Sustainability Q&A with Karen Troxell

April 16, 2020

What is your position or department at Gonzaga?

I am an AmeriCorps member serving as the Commute Trip Reduction Coordinator in the Office of Sustainability at Gonzaga.

What does sustainability mean to you?

Sustainability to me really means living my life in such a way that I am doing as little harm to the world around me as possible, while still enjoying the life I lead and understanding that the systems in place, in this country and around the world, are not inherently accommodating of sustainable practices.

How have you been involved in promoting sustainability on campus?

A big aspect of my job is educating people about their commute options. I think we all know that driving single-occupancy vehicles is not great for the environment, so I use various tactics to make sure that employees of the university are aware of their commute options and understand what resources they have available to them through the university, city, and county.

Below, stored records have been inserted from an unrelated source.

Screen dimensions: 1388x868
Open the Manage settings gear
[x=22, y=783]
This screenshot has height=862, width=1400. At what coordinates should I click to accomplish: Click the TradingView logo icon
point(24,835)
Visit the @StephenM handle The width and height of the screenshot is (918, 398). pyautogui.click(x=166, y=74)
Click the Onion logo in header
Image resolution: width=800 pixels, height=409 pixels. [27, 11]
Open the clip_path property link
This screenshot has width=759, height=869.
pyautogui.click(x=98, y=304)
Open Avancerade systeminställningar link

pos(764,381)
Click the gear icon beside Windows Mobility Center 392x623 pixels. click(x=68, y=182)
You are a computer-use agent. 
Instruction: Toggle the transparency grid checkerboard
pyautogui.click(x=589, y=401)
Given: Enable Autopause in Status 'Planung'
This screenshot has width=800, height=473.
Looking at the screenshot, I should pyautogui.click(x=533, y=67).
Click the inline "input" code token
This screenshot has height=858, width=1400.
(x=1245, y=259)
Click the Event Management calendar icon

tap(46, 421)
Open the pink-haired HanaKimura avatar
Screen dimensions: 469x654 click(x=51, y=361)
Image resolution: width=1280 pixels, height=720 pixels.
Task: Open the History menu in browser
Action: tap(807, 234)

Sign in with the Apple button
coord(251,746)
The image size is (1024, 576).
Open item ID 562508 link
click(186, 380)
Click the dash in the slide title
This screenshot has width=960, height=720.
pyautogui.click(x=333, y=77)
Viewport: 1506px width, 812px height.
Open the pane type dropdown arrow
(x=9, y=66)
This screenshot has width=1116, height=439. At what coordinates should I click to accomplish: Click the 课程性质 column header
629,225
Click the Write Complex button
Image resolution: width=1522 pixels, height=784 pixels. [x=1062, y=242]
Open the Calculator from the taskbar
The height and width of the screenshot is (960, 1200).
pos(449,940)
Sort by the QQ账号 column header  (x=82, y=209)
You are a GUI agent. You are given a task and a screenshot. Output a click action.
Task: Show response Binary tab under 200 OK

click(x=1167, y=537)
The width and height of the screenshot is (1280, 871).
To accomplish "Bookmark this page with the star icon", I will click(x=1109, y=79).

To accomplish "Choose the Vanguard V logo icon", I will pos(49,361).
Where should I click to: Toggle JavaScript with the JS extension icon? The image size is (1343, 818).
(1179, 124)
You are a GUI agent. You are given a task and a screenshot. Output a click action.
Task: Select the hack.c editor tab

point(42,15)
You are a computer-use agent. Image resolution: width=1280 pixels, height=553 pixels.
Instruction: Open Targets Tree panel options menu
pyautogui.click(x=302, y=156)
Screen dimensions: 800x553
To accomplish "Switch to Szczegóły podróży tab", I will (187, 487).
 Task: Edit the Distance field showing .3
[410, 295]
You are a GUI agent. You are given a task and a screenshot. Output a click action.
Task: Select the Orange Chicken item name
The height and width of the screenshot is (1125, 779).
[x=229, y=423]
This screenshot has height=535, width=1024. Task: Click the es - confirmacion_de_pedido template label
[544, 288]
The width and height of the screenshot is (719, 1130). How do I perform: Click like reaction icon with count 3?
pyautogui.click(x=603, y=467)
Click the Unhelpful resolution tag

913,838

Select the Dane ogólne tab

What are some things you do in your personal life to live sustainably?

Probably the biggest thing I do is that I don’t drive. I use public transportation or walk everywhere. I recently bought a bike, so I’m also starting to bike a lot of places. I also try to be really intentional with any purchases I make. If I ever want to buy something, I usually ask myself how long I will own it and how many times I will think I will use it and if I really want it or if my brain is just falling for a marketing scheme that is designed to get me to want to buy things. I’m a quasi-vegetarian, which sounds complicated but it really just means I don’t eat red meat and I very rarely will eat any other type of meat because of their effect on the environment.

How could Gonzaga continue to improve its sustainability efforts?

I personally would love to see some infrastructural changes related to people having cars on campus happen. Parking lot maintenance is pricey, and we know that driving is not good for the environment, so having less parking spaces and allowing people to work from home would be fantastic to see.

How will you continue to promote sustainability at Gonzaga?

I think COVID-19 has really changed how a lot of us are doing work and promoting sustainability in our personal lives, but it doesn’t have to prevent us from doing so. I’m looking forward to doing some virtual educational workshops in the next month or so that will help people learn some skills related to bicycling and locating commute options, like bus lines and carpools.